TEXT FOR ANALYSIS:
Code Review
Philosophy
Code review maintains a healthy codebase while helping contributors succeed. The burden of proof is on the PR to demonstrate it adds value. Your job is to help it get there through actionable feedback.
Critical: A perfectly written PR that adds unwanted functionality must still be rejected. The code must advance the codebase in the intended direction. When rejecting, provide clear guidance on how to align with project goals.
Be friendly and welcoming while maintaining high standards. Call out what works well. When code needs improvement, be specific about why and how to fix it.
What to Focus On
Does this advance the codebase correctly?
Even perfect code for unwanted features should be rejected.
Dependency version compatibility
When a PR adapts code to a new version of a dependency (e.g., removing a parameter that was dropped upstream, using a new API):
- The version pin in
pyproject.toml must match. If the change breaks compatibility with the previously-pinned minimum version, the minimum version must be bumped. Otherwise users on the old version get a regression.
- If backwards compatibility with the old version is desired, the code must handle both versions (e.g., try/except, version check). Simply deleting the old API usage without bumping the pin is always wrong — it silently breaks users on the old version.
- Lock file (
uv.lock) changes should be scoped to the PR's purpose. A PR fixing a ty compatibility issue should not also include unrelated dependency version bumps (anthropic, google-auth, etc.) from running uv sync --upgrade. These create noise and make the diff harder to review.

ABOUT THIS TASK: Summarize the code review guidelines above in two sentences.

COLLECTED MATERIAL:
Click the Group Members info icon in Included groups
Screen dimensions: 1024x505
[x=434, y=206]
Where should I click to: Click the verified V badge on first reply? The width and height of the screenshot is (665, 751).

RESPONSE: Code review should maintain a healthy codebase while helping contributors succeed, and because the burden is on a PR to show it adds value, even a perfectly written PR that adds unwanted functionality must be rejected with clear guidance on aligning with project goals. When a PR adapts code to a new dependency version, the version pin in pyproject.toml must match or the code must handle both versions, and lock file changes should be scoped to the PR's purpose.